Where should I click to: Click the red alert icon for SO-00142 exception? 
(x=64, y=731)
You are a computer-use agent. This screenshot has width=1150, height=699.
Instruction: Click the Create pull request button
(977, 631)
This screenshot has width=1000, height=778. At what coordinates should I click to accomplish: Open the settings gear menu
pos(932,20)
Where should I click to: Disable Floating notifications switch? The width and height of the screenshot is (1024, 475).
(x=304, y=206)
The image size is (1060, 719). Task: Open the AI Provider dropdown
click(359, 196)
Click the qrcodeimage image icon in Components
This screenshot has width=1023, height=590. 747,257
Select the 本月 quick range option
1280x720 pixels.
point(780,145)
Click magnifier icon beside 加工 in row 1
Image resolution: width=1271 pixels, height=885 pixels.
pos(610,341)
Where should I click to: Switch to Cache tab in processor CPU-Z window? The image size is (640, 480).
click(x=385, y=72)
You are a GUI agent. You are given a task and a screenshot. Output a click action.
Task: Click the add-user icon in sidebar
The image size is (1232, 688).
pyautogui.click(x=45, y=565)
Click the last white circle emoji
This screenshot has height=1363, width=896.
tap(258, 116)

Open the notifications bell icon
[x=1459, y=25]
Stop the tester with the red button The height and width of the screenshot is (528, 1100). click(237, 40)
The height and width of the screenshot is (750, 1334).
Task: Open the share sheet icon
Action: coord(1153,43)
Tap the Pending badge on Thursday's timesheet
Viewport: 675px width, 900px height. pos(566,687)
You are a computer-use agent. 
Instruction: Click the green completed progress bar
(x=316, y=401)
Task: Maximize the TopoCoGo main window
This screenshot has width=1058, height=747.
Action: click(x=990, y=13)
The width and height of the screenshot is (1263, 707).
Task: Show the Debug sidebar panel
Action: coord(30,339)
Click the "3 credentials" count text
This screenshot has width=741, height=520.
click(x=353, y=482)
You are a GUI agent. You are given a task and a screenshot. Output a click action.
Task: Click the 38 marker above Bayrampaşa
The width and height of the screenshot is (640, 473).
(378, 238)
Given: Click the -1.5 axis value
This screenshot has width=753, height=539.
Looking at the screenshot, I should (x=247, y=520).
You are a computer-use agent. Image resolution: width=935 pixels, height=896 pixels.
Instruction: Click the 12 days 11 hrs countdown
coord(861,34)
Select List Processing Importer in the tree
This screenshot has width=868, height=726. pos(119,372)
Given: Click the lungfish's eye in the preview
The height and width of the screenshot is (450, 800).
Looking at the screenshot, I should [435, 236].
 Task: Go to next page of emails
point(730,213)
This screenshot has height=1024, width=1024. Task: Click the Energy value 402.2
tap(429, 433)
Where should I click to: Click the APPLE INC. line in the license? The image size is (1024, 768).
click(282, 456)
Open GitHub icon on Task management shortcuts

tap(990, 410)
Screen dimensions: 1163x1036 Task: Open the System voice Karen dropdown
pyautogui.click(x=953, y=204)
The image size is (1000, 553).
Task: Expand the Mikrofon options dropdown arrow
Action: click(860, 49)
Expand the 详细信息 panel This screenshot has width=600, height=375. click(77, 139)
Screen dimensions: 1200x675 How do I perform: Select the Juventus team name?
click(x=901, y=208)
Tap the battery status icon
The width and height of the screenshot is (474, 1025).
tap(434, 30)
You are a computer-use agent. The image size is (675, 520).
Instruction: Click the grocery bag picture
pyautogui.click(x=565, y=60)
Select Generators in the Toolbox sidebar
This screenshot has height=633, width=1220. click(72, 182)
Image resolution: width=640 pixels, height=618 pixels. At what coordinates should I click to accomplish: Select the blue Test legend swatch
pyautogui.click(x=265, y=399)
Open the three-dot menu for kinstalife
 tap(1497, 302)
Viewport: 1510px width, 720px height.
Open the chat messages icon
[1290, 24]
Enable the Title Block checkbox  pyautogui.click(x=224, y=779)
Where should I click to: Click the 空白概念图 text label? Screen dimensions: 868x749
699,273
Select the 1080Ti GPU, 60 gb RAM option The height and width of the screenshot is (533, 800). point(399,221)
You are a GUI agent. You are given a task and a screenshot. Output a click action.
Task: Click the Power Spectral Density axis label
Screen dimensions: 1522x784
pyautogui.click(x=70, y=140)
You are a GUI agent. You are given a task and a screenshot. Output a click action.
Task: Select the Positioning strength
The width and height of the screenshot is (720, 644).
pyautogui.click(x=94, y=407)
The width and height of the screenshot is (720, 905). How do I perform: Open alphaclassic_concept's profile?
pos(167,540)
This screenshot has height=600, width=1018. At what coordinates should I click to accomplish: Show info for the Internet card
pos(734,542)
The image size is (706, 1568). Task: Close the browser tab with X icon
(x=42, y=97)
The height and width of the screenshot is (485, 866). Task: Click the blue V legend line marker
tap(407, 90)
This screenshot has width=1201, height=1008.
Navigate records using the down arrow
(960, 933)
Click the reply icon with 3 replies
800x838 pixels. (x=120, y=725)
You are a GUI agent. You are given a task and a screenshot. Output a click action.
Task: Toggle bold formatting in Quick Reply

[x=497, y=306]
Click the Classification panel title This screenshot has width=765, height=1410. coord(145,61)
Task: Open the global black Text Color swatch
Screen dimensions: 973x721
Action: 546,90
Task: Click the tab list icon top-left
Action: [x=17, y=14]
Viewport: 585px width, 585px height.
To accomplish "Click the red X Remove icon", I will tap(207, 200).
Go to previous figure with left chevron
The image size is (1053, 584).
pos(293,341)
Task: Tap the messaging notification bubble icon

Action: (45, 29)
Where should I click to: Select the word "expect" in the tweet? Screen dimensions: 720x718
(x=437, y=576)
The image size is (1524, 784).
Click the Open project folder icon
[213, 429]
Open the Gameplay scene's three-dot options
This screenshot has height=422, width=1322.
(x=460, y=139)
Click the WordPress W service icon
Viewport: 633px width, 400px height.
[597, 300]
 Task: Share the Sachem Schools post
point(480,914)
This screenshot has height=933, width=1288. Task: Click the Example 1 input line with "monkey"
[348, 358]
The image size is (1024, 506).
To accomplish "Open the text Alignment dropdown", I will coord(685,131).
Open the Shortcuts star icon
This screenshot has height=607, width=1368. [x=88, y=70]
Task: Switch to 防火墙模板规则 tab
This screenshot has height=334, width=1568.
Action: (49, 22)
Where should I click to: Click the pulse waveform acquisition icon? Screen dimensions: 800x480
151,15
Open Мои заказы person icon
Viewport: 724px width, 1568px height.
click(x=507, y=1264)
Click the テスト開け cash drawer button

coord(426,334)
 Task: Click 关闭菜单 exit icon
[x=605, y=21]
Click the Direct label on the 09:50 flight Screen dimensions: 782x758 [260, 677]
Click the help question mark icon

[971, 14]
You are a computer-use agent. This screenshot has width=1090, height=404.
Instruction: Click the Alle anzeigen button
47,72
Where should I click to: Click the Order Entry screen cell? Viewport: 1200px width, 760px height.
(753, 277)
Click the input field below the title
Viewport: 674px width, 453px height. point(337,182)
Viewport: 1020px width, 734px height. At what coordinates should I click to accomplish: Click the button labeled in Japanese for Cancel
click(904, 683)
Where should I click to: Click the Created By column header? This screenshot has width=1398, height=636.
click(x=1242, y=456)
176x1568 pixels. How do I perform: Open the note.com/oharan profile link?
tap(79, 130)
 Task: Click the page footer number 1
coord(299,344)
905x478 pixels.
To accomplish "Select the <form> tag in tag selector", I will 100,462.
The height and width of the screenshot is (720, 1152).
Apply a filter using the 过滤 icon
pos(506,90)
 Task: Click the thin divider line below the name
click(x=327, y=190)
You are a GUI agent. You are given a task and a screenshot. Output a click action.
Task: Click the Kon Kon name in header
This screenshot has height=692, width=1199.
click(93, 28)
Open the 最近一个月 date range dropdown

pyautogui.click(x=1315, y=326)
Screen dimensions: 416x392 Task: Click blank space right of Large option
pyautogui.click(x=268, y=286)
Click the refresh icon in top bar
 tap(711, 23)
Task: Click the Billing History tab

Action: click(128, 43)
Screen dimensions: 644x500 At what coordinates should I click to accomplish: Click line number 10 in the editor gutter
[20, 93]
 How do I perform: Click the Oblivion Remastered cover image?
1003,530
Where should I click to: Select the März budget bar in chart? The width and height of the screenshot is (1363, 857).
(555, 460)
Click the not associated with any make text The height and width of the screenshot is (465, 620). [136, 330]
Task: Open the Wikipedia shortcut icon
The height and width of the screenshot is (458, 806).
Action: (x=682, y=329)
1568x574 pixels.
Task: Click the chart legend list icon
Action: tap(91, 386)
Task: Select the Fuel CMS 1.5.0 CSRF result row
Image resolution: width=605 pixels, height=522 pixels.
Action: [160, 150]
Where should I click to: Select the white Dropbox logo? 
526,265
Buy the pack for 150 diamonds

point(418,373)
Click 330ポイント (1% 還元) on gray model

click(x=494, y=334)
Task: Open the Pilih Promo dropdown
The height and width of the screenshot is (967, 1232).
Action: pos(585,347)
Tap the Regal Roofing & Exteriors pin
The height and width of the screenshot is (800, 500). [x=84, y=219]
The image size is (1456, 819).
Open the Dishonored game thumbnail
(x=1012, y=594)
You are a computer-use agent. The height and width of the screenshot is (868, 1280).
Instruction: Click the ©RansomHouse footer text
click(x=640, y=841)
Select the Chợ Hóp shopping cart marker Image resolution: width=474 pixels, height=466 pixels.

WHAT IS NEEDED:
Look above for every line with the word "computer" and copy it.

EXERCISE OUTPUT:
You are a computer-use agent. This screenshot has width=1150, height=699.
You are a computer-use agent. 
You are a computer-use agent. Image resolution: width=935 pixels, height=896 pixels.
You are a computer-use agent. The image size is (675, 520).
You are a computer-use agent. This screenshot has width=1090, height=404.
You are a computer-use agent. The height and width of the screenshot is (868, 1280).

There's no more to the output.